X, y = emails['email'], emails['spam']
X_tr = CountVectorizer().fit_transform(X)

X_train, X_test, y_train, y_test = train_test_split(X_tr, y, random_state=42)

y_train = y_train.reset_index(drop=True)
y_test = y_test.reset_index(drop=True)

log_reg = LogisticRegression(tol=0.0001, random_state=42)
stochastic_gd = SGDClassifier(tol=0.0001, loss='log', random_state=42)

%%time
log_reg.fit(X_train, y_train)
log_reg_pred = log_reg.predict(X_test)
print('Logistic Regression')
print('  Accuracy:  ', accuracy_score(y_test, log_reg_pred))
print('  Precision: ', precision_score(y_test, log_reg_pred))
print('  Recall:    ', recall_score(y_test, log_reg_pred))
print()

Logistic Regression
Accuracy:   0.9913793103448276
Precision:  0.974169741697417
Recall:     0.9924812030075187

CPU times: user 3.2 s, sys: 0 ns, total: 3.2 s
Wall time: 3.26 s

%%time
stochastic_gd.fit(X_train, y_train)
stochastic_gd_pred = stochastic_gd.predict(X_test)
print('Stochastic GD')
print('  Accuracy:  ', accuracy_score(y_test, stochastic_gd_pred))
print('  Precision: ', precision_score(y_test, stochastic_gd_pred))
print('  Recall:    ', recall_score(y_test, stochastic_gd_pred))
print()

Stochastic GD
Accuracy:   0.9808429118773946
Precision:  0.9392857142857143
Recall:     0.9887218045112782

CPU times: user 93.8 ms, sys: 31.2 ms, total: 125 ms
Wall time: 119 ms


The results above indicate that SGDClassifier is able to find a solution in significantly less time than LogisticRegression.
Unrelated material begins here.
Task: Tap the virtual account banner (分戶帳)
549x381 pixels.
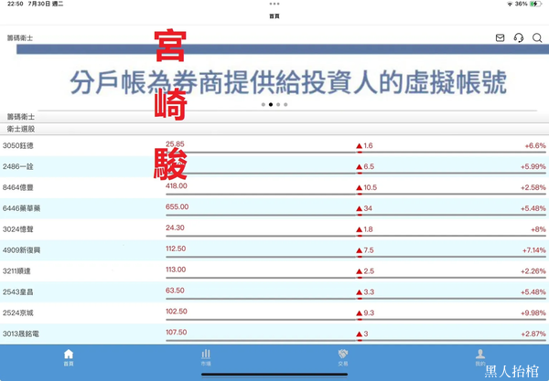Action: coord(286,82)
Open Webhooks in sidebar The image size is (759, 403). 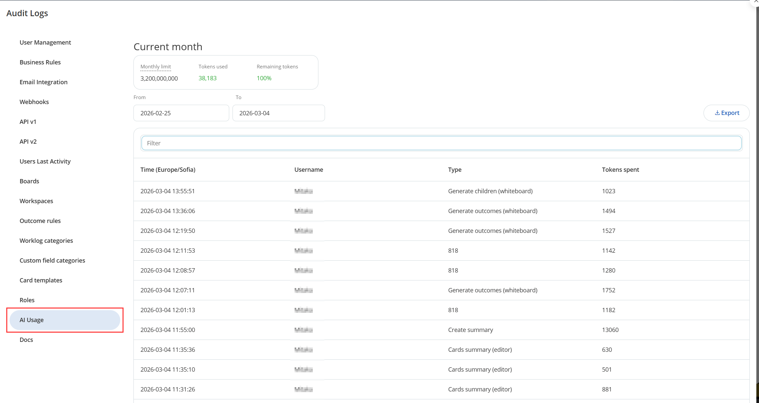[x=34, y=102]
Although the evaluation metrics are slightly worse on the SGDClassifier, we can improve the SGDClassifier's performance by tuning hyperparameters. Furthermore, this discrepancy is a tradeoff that data scientists often encounter in the real world. Depending on the situation, data scientists might place greater value on the lower runtime or on the higher metrics.

## Summary¶

Stochastic gradient descent is a method that data scientists use to cut down on computational cost and runtime. We can see the value of stochastic gradient descent in logistic regression, since we would only have to calculate the gradient of the cross entropy loss for one observation at each iteration instead of for every observation in batch gradient descent. From the example using scikit-learn's SGDClassifier, we observe that stochastic gradient descent may achieve slightly worse evaluation metrics, but drastically improves runtime. On larger datasets or for more complex models, the difference in runtime might be much larger and thus more valuable.